The World Endurance Championship has already entered the new era, that of the Hypercars, which we will see competing in the 24 Hours of Le Mans this weekend, but continues to look to the future.
The Automobile Club de l’Ouest, organizer of the Sarthe, has declared that starting from 2025 there will be a new category based on a single-make chassis, jointly developed by Red Bull Advanced Technologies and Oreca, has been designed to exploit hydrogen propulsion at starting in 2025. Performance will be put on a par with the Hypercar class.
“With the regulations that we will have, on paper it will be possible to do something like this,” said the president of the ACO, Pierre Fillon. “After that we will have to talk to the constructors. Maybe they will need some time to be able to compete.”
Fillon pointed to Audi’s 2006 Le Mans victory with an R10 TDI LMP1 turbodiesel car as proof that new technologies can be immediately successful. He also revealed that there were 8 houses around the table that discussed the regulation for the hydrogen class.
“We are working with 8 manufacturers and expect to have three already in the first year of the category”, Fillon continued. The manufacturers that will enter the hydrogen class will have to use a specific chassis and an electric powertrain developed by the Franco-Swiss group GreenGT, but will have the freedom to develop fuel cell technology.
Fillon revealed that the COVID pandemic meant that the introduction of the hydrogen class was postponed for a year, and also explained that this caused delays in the joint venture program between ACO and GreenGT to develop a great deal of technology for the class under the banner of the mission H24.
“COVID has created a lot of problems for us and we have lost a year of development with the H24 program,” he said. “We talked with the manufacturers and the supplier and decided to reduce the class.”
FIllon revealed that a second GreenGT test car had only completed 500 kilometers since it was first shown at last year’s 24 Hours of Le Mans.
He said that was the plan for the car, based on an LMP3 chassis. That is to take part in the free practice of the last two rounds of the Michelin-sponsored Le Mans Cup for the LMP3 and GT3 cars.
The hope is that the car, which is lighter than its progenitor and has a revised powertrain and cooling, will be ready for the September round of Spa for the ELMS.

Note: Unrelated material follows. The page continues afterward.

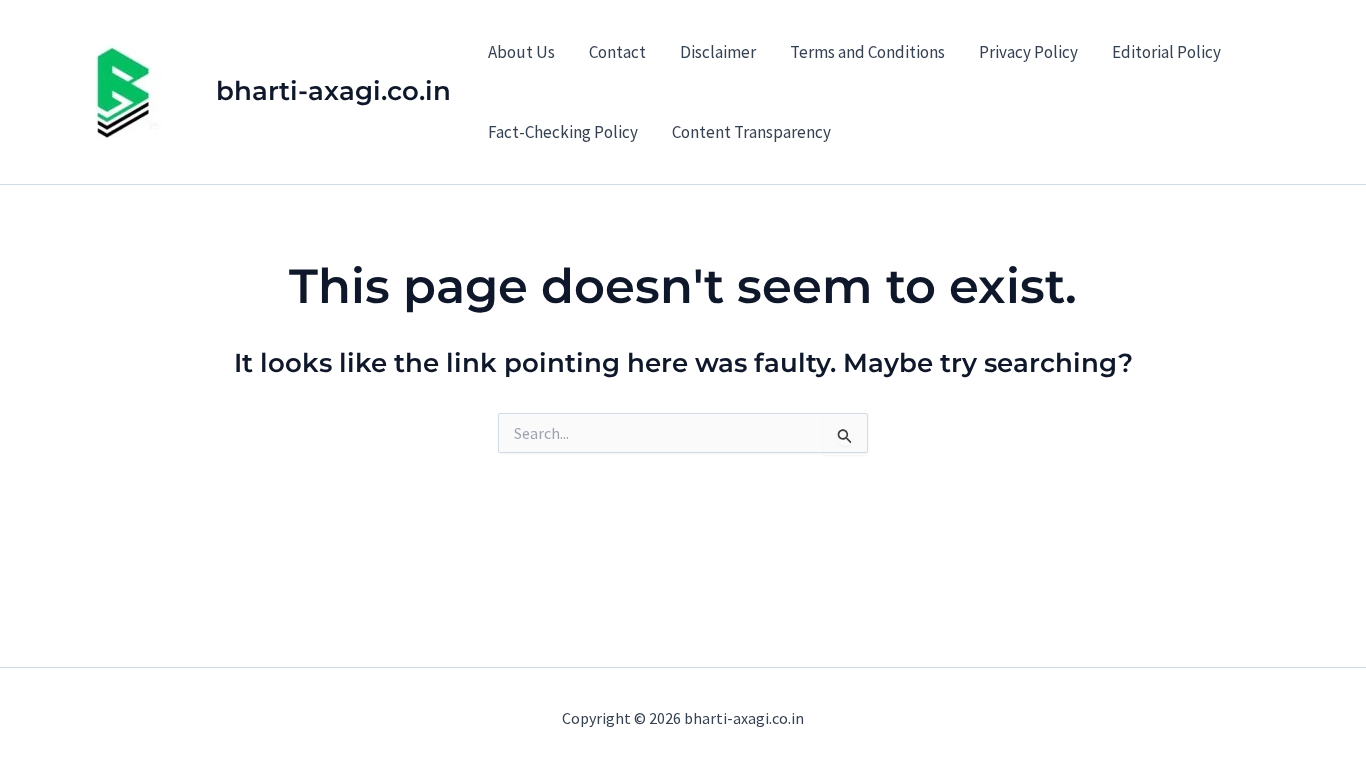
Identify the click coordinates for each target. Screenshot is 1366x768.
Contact (617, 52)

Fillon said that if all goes according to plan, the car will start racing by invitation next year. The original test car, the LMPH2G, launched in 2018, will take a demonstration lap before the start of the 24 Hours of Le Mans this weekend. Leading it will be Stéphane Richelmi, one of the three test drivers of the project together with Stoffel Vandoorne and Norman Nato.
TotalEnergies, a fuel supplier for the WEC, is developing what has been described as a fully renewable biofuel for use in the series next year. This will be derived from agricultural waste and the wine industry.
FIA President Jean Todt said: “Endurance racing, by its very nature, has always been an excellent platform for research and development and it is an important milestone for the WEC to move to 100% sustainable fuel.”
“The main objective of the FIA is to implement sustainable energy sources in all its motorsport disciplines, thus paving the way for the reduction of CO2 emissions, perfectly reflecting our racing strategy, on the road.”